Your task
Set down exactly the lines from the one containing "You are a computer-use agent." through the end of the records below, both included, and nothing else.

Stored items
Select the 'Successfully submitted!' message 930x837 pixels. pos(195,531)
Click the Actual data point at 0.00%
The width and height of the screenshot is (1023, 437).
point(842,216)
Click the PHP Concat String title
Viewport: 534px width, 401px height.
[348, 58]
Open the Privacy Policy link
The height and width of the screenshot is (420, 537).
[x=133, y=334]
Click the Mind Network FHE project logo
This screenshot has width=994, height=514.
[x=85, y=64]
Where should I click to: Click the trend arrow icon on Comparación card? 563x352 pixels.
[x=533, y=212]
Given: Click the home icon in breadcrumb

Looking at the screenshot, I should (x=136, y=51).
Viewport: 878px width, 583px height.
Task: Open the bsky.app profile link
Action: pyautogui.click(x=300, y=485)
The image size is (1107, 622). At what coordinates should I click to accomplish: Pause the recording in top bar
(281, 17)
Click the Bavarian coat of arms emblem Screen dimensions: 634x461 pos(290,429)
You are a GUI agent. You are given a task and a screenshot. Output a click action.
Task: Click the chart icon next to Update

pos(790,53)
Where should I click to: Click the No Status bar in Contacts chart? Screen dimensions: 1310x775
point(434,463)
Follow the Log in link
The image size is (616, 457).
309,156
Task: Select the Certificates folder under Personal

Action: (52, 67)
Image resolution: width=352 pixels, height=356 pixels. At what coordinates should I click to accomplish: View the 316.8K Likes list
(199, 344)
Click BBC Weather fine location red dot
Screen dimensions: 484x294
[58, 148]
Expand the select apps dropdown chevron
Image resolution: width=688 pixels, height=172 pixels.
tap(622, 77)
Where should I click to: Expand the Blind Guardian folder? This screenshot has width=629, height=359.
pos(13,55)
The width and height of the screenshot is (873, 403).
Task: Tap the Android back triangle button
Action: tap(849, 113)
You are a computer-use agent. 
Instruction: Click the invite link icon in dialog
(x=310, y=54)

Answer
You are a computer-use agent. 
Instruction: Click the invite link icon in dialog
(x=310, y=54)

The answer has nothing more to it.